── ФРАГМЕНТ ТЕКСТА
Для Эрнесто поездка на шахту не прошла даром. Он получил новые яркие свидетельства зависимости Латинской Америки от Соединенных Штатов. Вот что он говорит о сырье, добываемом в Больса-Негра: «На сегодняшний день это единственное, что держит Боливию на плаву; его покупают американцы, вот почему правительство приказало увеличить его добычу». Таким образом, Гевара нашел здесь подтверждение своим выводам, сделанным в Чили, где также стоял вопрос о национализации шахт. До тех пор пока американцы контролируют экспортный рынок минералов, подлинная независимость невозможна.
Боливийское революционное правительство прекрасно это понимало, тем более что оно уже испытывало на себе серьезное давление со стороны новой администрации Эйзенхауэра, требовавшей более осторожного проведения реформ. И совет этот был услышан: триумфаторы, одержавшие победу в революции — НРД, — ограничились экспроприацией только трех крупнейших шахт по добыче олова. Боливия зависела от Соединенных Штатов, поскольку они оставались главным покупателем сырья и во многом определяли уровень цен на него.
В то время мир стоял на пороге новых испытаний. В марте 1953 г. в Советском Союзе умер Сталин. На Западе, однако, никто не рассчитывал на прекращение «холодной войны». С целью обеспечить паритет с США в оснащенности стратегическим оружием СССР заканчивал работу по созданию первой в мире водородной бомбы, и 12 августа состоялись ее испытания.
В Корее китайские войска и силы ООН сошлись в последнем раунде трехлетнего кровопролитного конфликта унесшего жизни трех миллионов корейцев. Он кончился перемирием, которое было подписано 27 июля и оставило полуостров разделенным надвое и в руинах.
На Кубе, которую Вашингтон считал «безопасной» страной, происходили события, которым предстояло сыграть важнейшую роль в жизни Гевары. 26 июля группа молодых вооруженных повстанцев, желавших разжечь пламя национальной освободительной войны против военного диктатора Фульхенсио Батисты, напала и временно захватила казармы Монкада в городе Сантьяго на востоке Кубы. В сражении нападавшие потеряли всего восемь человек, однако последовавшие события иначе как кровавой баней не назовешь. Батиста попытался связать восстание с «коммунистами», но Коммунистическая партия Кубы отвергла все его обвинения, заклеймив восстание как «буржуазный путч». После того как молодым повстанцам пришлось капитулировать, шестьдесят девять из них погибли: некоторые были казнены, другие замучены до смерти. После вмешательства церкви те, кому удалось выжить, включая двадцатишестилетнего лидера восстания по имени Фидель Кастро и его младшего брата Рауля, были заключены в тюрьму.
II
Эрнесто и Калика провели в Ла-Пасе около месяца. Они потратили половину суммы, бывшей у них в распоряжении, но зато решили проблему с венесуэльской визой. Пора было снова трогаться в путь.
На таможенном пункте в пограничном городке Пуно у Эрнесто, по его словам, «конфисковали две книги: "Человек в Советском Союзе" и издание перуанского Министерства по делам крестьян, которое было охарактеризовано эпитетами "красное, красное и еще раз красное" — тоном истерически-обвинительным». Однако после беседы с начальником полиции их отпустили, а Эрнесто пообещали отправить его книги в Лиму, как он просил.
Из Пуно друзья доехали до Куско. Эрнесто был счастлив снова там оказаться, но Калика на редкость равнодушно отнесся к этому историческому месту. Он написал матери, что это интересный город но «не представляешь, до чего же Куско грязен и так вонюч, что там все время хочется помыться». В то же время Калика шутливо добавляет, что за восемь проведенных там дней «Чанчо помылся только раз».
────
**ВЫПОЛНИТЕ ЗАДАНИЯ**
A. Соответствуют ли фрагменту утверждения (i) Сталин умер в марте 1953 г.; (ii) в сражении у казарм Монкада нападавшие потеряли более ста человек; (iii) Эрнесто и Калика провели в Ла-Пасе около года? Ответьте «да» или «нет» и подтвердите каждый ответ точной цитатой.
B. Выпишите из фрагмента все даты, где назван месяц, в порядке их появления.
Данные приводятся отдельно и к фрагменту не относятся.
── ИСХОДНЫЕ ДАННЫЕ
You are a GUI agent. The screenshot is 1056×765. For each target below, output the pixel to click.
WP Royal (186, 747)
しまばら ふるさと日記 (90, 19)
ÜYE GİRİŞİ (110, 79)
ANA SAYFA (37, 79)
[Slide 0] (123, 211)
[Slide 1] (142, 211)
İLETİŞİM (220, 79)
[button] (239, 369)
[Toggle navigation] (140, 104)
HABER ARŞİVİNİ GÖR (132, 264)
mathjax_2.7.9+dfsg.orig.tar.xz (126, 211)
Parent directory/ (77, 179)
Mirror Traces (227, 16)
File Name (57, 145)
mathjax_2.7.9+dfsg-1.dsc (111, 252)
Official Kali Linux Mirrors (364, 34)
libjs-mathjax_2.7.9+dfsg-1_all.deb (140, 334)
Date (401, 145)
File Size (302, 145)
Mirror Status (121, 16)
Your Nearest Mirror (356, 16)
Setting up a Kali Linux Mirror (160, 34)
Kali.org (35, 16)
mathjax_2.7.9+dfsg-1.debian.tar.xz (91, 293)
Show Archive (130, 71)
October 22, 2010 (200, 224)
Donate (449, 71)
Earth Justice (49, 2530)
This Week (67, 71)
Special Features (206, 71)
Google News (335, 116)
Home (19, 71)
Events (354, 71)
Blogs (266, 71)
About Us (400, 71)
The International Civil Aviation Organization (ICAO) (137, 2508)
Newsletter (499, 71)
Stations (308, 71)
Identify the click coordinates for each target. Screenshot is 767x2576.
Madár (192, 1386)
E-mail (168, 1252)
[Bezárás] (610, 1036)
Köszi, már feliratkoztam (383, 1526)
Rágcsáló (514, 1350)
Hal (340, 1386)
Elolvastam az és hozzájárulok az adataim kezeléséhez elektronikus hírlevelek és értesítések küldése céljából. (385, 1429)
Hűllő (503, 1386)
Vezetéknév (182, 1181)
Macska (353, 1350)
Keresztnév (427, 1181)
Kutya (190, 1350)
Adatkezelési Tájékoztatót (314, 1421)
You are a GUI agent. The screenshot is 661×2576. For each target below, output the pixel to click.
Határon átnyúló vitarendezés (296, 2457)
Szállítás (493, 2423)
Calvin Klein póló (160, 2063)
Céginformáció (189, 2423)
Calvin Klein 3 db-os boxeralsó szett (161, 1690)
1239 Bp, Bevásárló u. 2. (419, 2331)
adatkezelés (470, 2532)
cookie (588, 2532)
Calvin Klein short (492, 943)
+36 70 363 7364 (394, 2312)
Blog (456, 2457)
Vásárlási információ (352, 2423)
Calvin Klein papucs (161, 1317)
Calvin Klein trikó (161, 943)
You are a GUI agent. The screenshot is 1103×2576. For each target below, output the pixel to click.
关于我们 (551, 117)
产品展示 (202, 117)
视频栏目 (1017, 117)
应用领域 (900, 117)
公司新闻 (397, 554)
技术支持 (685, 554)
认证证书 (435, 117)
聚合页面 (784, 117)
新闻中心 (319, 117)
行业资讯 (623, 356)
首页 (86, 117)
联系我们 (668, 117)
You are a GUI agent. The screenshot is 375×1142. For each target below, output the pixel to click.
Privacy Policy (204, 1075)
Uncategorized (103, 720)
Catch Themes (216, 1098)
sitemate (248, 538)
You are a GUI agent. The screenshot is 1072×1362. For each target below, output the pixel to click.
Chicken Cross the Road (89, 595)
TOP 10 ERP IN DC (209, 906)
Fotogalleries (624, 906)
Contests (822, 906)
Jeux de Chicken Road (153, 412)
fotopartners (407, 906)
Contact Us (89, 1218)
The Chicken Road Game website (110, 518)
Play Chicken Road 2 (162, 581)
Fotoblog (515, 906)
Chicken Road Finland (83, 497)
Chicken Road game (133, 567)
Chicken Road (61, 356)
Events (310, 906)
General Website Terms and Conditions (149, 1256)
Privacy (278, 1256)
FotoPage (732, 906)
────
**ОТВЕТЫ К ЗАДАНИЯМ**
A.
(i) Да: «В марте 1953 г. в Советском Союзе умер Сталин».
(ii) Нет: «В сражении нападавшие потеряли всего восемь человек».
(iii) Нет: «Эрнесто и Калика провели в Ла-Пасе около месяца».

B. март 1953 г.; 12 августа; 27 июля; 26 июля